In totale, secondo il Sole 24 Ore, i contratti di forniture militari tra il nostro Paese e l’Egitto potrebbero raggiungere i 9 miliardi di euro, comprendendo – secondo altre fonti – anche pattugliatori d’altura, caccia e sistemi satellitari.

Acquisti che, abbinati a quelli di sottomarini tedeschi e jet americani, russi e francesi, illustrano una volta di più l’ampiezza delle ambizioni geopolitiche del Cairo. Non a caso il generale al-Sisi, in presenza di Mohammed bin Zayed, principe ereditario di Abu Dhabi (che ha contribuito finanziariamente), ha da poco inaugurato la rinnovata base di Berenice, nei pressi del confine con il Sudan, la più grande base militare egiziana sul Mar Rosso e una delle più grandi della regione.

E non è finita: al-Sisi avrebbe raggiunto un accordo con il governo del Sud Sudan per la costruzione di una base militare a Pagak, al confine con l’Etiopia, e un altro con il governo dell’Eritrea per la costruzione di una base sull’isola di Nora.

Per un Paese che, tra Israele e Libia, ha la priorità della difesa militare. E se con lo Stato ebraico le attuali parole d’ordine sono distensione e collaborazione, sul confine occidentale la partita tra Fayez al-Sarraj e Khalifa Haftar non è ancora del tutto chiusa.

Ora che il governo riconosciuto dalle Nazioni Unite sta avendo la meglio, l’Egitto sta cercando in tutti i modi di salvare il salvabile con offerte di cessate il fuoco e creazione di un nuovo consiglio presidenziale. Haftar, infatti, in quanto leader militare ostile all’islam politico e intenzionato a ignorare le istanze della Primavera Araba, ha certamente molto a che spartire con al-Sisi, non da ultimo il petrolio della “sua” Cirenaica.

Una posizione che contrappone apertamente l’Egitto alla Turchia, tanto che, nei giorni in cui Erdogan ha inviato contingenti di mercenari a Tripoli in sostegno del Governo di Accordo Nazionale, alcuni media egiziani non hanno esitato a titolare: “L’invasione è iniziata”. E anche in questo caso la contrapposizione è tutt’altro che puramente ideologica: Ankara ha stretto con Al-Sarraj un accordo sulle frontiere marittime fortemente contestato dal Cairo e Tel Aviv, poiché disconosce gli accordi di demarcazione delle frontiere marittime in essere tra Egitto, Israele, Grecia e Cipro. I quattro Paesi del Mediterraneo orientale, insieme a Italia, Giordania e Autorità Palestinese, si sono dotati di una piattaforma istituzionale con la creazione dell’East Mediterranean Gas Forum, i cui rappresentanti si sono riuniti a gennaio proprio al Cairo.
........
# [Attività da svolgere]
- a) Riporta testualmente la parte del brano sulle ambizioni militari dell'Egitto che va da "In totale, secondo" fino a "e sistemi satellitari.".
- b) Rispondi a queste domande sul brano sulle ambizioni militari dell'Egitto:
(i) Secondo il Sole 24 Ore, quale cifra potrebbero raggiungere i contratti di forniture militari tra il nostro Paese e l'Egitto?
(ii) Su quale isola al-Sisi avrebbe concordato con il governo dell'Eritrea la costruzione di una base?
(iii) In quale città si sono riuniti a gennaio i rappresentanti dell'East Mediterranean Gas Forum?
- c) Prosegui, per favore, il brano sulle ambizioni militari dell'Egitto a partire dalla sua ultima frase.
........
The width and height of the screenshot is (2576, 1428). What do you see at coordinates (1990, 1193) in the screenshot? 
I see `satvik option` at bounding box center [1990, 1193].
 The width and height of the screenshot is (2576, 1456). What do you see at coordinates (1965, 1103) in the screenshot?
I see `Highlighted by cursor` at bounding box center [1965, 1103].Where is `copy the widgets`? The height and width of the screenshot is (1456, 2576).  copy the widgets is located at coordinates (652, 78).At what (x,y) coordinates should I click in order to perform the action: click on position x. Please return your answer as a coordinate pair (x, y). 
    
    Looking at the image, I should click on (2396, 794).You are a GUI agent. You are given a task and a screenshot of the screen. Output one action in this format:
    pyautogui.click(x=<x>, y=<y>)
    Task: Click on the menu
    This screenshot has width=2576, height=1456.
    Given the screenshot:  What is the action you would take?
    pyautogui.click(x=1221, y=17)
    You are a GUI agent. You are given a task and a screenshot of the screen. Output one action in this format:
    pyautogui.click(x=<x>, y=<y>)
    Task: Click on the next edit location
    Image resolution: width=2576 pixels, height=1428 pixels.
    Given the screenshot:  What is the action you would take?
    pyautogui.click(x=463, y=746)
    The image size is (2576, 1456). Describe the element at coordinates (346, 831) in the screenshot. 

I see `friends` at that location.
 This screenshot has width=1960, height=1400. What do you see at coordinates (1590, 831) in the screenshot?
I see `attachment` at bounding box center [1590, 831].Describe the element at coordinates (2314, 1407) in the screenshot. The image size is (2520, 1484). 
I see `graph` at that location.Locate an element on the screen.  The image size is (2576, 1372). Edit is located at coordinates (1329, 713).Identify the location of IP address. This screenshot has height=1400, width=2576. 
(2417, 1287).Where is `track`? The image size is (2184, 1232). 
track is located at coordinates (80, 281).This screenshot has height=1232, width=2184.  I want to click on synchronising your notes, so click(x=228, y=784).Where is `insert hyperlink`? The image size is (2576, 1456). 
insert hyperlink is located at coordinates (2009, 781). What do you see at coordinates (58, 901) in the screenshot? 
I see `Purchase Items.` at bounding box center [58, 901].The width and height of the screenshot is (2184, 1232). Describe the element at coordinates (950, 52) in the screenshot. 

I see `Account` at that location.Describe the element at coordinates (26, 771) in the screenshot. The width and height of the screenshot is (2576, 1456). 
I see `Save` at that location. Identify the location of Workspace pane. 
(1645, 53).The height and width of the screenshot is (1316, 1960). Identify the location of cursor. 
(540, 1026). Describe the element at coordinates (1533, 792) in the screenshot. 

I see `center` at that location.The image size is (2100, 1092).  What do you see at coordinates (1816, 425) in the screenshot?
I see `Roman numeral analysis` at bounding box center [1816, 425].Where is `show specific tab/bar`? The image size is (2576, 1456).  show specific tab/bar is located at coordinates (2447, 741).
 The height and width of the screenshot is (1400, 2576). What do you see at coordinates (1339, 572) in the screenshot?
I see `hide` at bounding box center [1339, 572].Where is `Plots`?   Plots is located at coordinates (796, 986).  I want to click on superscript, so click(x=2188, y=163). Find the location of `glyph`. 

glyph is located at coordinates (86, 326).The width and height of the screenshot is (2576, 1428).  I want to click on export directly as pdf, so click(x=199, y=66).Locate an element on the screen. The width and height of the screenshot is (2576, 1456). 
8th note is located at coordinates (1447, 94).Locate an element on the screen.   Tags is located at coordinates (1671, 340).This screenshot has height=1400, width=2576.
........
# [Risposte scritte]
- a)
In totale, secondo il Sole 24 Ore, i contratti di forniture militari tra il nostro Paese e l’Egitto potrebbero raggiungere i 9 miliardi di euro, comprendendo – secondo altre fonti – anche pattugliatori d’altura, caccia e sistemi satellitari.

- b)
(i) 9 miliardi di euro.
(ii) Sull'isola di Nora.
(iii) Al Cairo.

- c)
Il forum punta molto ambiziosamente a diventare una sorta di OPEC del gas di cui la Turchia, al momento, è solo spettatore, se non addirittura antagonista. Per questo, l’Egitto si sta tutelando con l’acquisto (in particolare da Italia, Germania e Francia) di sofisticati sistemi di protezione delle infrastrutture del gas.

Ma non è questo l’unico fronte su cui l’Egitto sta combattendo una battaglia (per ora solo commerciale e diplomatica) per le risorse: quella forse simbolicamente più importante sta avendo luogo a sud: dal 2011, infatti, l’Etiopia è impegnata nella costruzione della “Diga del Millennio” sul Nilo Azzurro, la cui sorgente si trova nel nord del Paese. Un bacino che, una volta ultimato, sarà lungo 18 chilometri e profondo 155 metri, con una produzione stimata (secondo alcuni con eccessivo ottimismo) di 6000 megawatt.

L’Egitto ha il giustificato timore che la diga comporti una riduzione del gettito delle acque del Nilo, ma Addis Abeba assicura il contrario; e di mezzo c’è il Sudan, che beneficerebbe di un controllo delle inondazioni e di elettricità a buon mercato ma avanza obiezioni di natura legale, tecnica e ambientale.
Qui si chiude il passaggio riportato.